The genre of the novel is very important in studying colonial/postcolonial
literature because of the issues of perspective that it raises. As we have
discussed in class many times the perspective of the narrator in the novel
influences how the reader perceives the imperial nation or the colonized
natives. The perspective of the narrator also strongly influences who is the
self and who is viewed as the other in the novel. In dramas, all of the
characters have a voice, which makes it easier for the reader to feel that he or
she has to the ability to choose who is the “self” and the “other” in the play.
Poetry, on the other hand, can be a difficult genre because the perspective or
identity of the narrator is not always clear. In many novels,
the narrative is told in the first person, which gives the narrator the
role of the self. It is certainly possible to see the novel from a different
perspective; however, it is natural to either strongly identify with or strongly
vilify the narrator of a novel.
The self/other binary is an important concept in literature generally, but in
the literature we’ve read so far it applies to both a racial binary and a gender
binary. Robinson Crusoe,
Lucy, and
The Man Who would be King all address
issues of race. Crusoe and
The Man Who would be King both use
the perspective of the colonizer in their narratives, while
Lucy is told through the lens of the
colonized. This has a significant impact on how the reader responds to the text.
I also found that in our class we are critical of all narratives, but we trust
the relationship between Lucy/Mariah more than the relationship between
Crusoe/Friday because it is told from the perspective of the colonized rather
than the colonizer. The Man Who would be
King has a double narrative of self/other binary. The narrator separates
himself from Daniel and Peachey by recording their speech in dialect, while all
three of the men view the natives of India as different from themselves.

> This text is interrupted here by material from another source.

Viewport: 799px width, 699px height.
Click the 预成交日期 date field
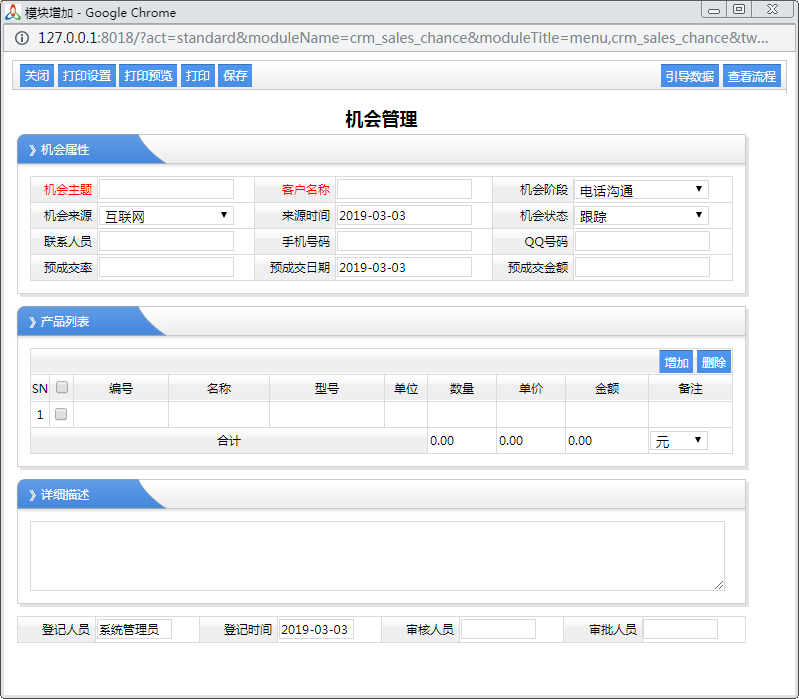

The self/other binary is important in postcolonial theory because it indicates
how a culture can justify conquering another culture. In the multicultural
society that exists throughout much of the world today, this is a horrifying
thought. However, in colonial novels such
Robinson Crusoe and The Man Who would
be King the idea of one culture as inherently better or morally superior is
imbedded into the narrator’s psyche. Ryan Smith’s midterm submission from 2011
discussed at length the propensity of literature students to make judgments of
characters in colonial/postcolonial texts by naming them either “villains” or
“victims.” Through several class discussions we struggled through this idea and
tried very hard to determine why we are so quick to harshly judge Crusoe, but
find ourselves baffled by the character of Lucy. While Crusoe treats the slave
trade (which is the consumption of humans through labor) as completely normal,
he is obsessed with the cannibalism that he finds evidence of on the island.
When Crusoe rescues Friday he does not hesitate to erase Friday’s culture by
teaching him that cannibalism is wrong. He is not interested in learning about
why Friday’s culture practices cannibalism. Instead Crusoe relates, “he had
buried the two men...and showed me the marks that he had made to find them
again, making signs to me that we should dig them up again and eat them. At this
I appeared very angry, expressed my abhorrence of it, made as if I would vomit
at the thoughts of it, and beckoned with my hand to him to come away, which he
did immediately, with great submission” (Defoe ch. 14). It is very easy as a
person living in the twenty-first century to be focused on Crusoe’s hypocrisy,
but historically Defoe creates a character who is a man of his time. I have to
consistently remind myself that in the early eighteenth century slavery was
still common and a man like Crusoe would have commonly viewed slavery and
cannibalism as very different from each other.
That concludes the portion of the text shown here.